Die szenische Collage Invictos (»Die Unbesiegten«) basiert auf Erzählungen von Ernest Hemingway. Ein Erzähler begleitet den Dichter und seine Freundin, die sich mit dem Sterbewunsch nicht abfinden will und versucht, ihren Geliebten ins Leben zurückzuholen. In ständigem Wechsel von Englisch, Spanisch und Deutsch erzählen die drei Schauspieler mehr, als daß sie spielen: vom Leben, von der Liebe, vom Tod und von der Selbstverständlichkeit des Sterbens.

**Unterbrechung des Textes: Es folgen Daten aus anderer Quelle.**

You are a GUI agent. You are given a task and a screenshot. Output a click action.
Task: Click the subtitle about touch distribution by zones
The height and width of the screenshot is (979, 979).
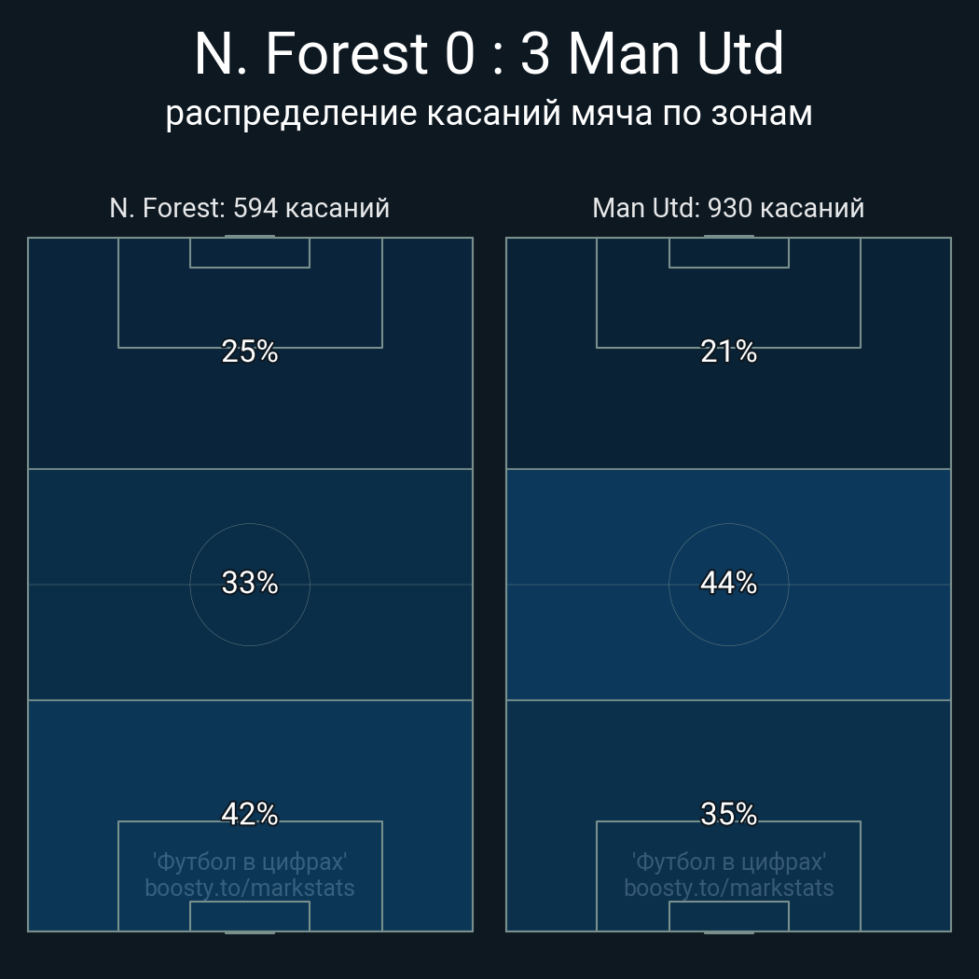(x=489, y=114)
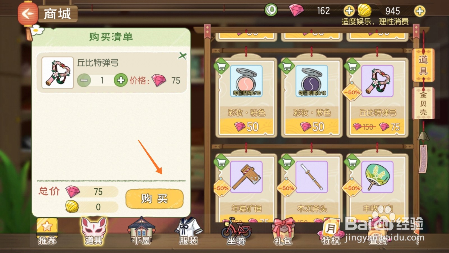Add diamonds with the plus beside 162
Image resolution: width=449 pixels, height=253 pixels.
pos(349,11)
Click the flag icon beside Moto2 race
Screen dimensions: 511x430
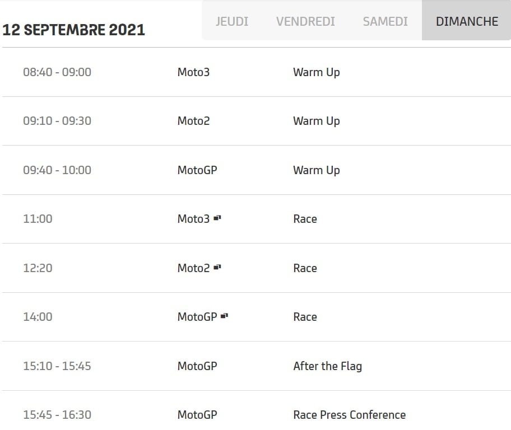[x=217, y=268]
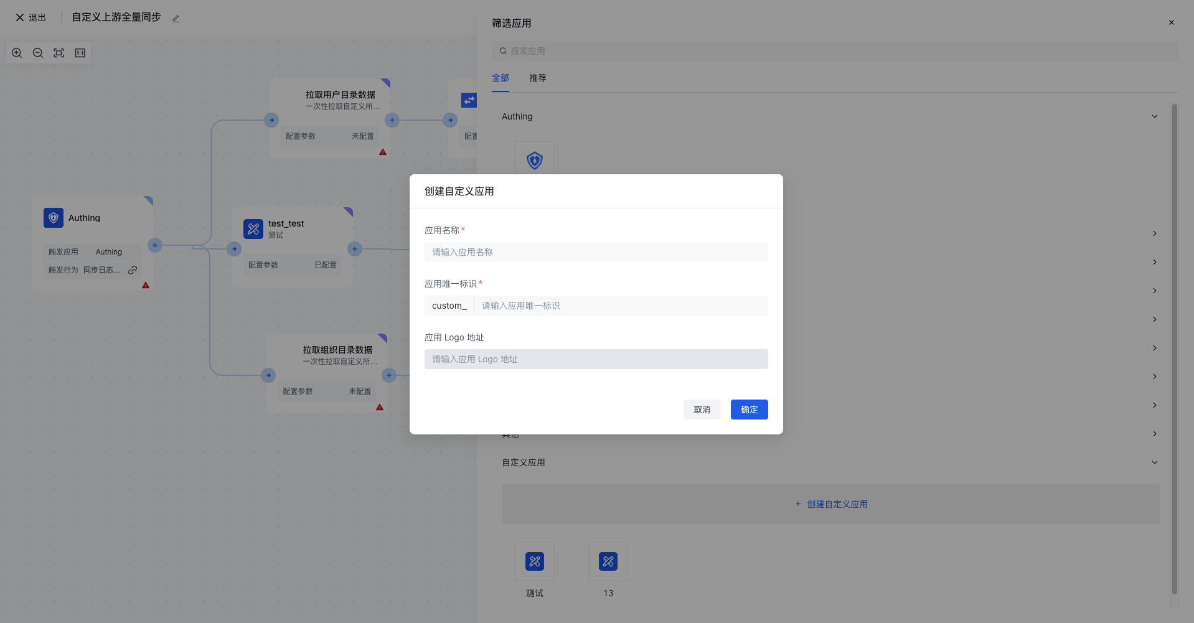Viewport: 1194px width, 623px height.
Task: Click the 1:1 actual size icon
Action: [x=80, y=53]
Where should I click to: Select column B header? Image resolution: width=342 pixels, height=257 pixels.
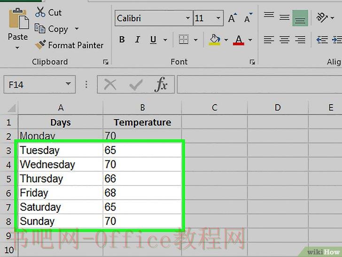(142, 107)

Es geschieht wenig: Der Dichter und der Erzähler sitzen die meiste Zeit hinter ihren Tischen und trinken Whiskey. Die Frau, eine rassige Spanierin, bewegt sich zwischen den beiden. Ihre sparsamen Bewegungen lassen eine mühsam zurückgehaltene Energie und Körperlichkeit ahnen. Wenn sie die Arme nach oben streckt, vermutet man, daß sie gleich einen feurigen Flamenco tanzen wird. Aber es bleibt beim Ansatz zur Bewegung, wie überhaupt die ganze szenische Umsetzung irgendwo auf dem Weg zur Vollendung steckengeblieben zu sein scheint.

Und so macht sich dann auch Langeweile breit. Hemingwayliebhaber haben sicher ihre Freude an diesem Abend, weil sie seine Sprache genießen können. Mehr als eine szenische Lesung findet aber nicht statt. Das ist nicht genug und verwundert bei dieser Truppe, die schon mit weit besseren Produktionen zu sehen war. Erinnert sei an Julius Cäsar. An der Leere ändern auch die effekthaschenden Spielereien nichts, mit denen die drei Schauspieler auf den hinteren drei Stühlen das Geschehen zu bereichern versuchen. Am Ende des Abends bleibt Ratlosigkeit zurück. burk

Invictos , Needcompany Brüssel, noch bis zum 20.6. im Hebbel-Theater, jeweils 20.00 Uhr.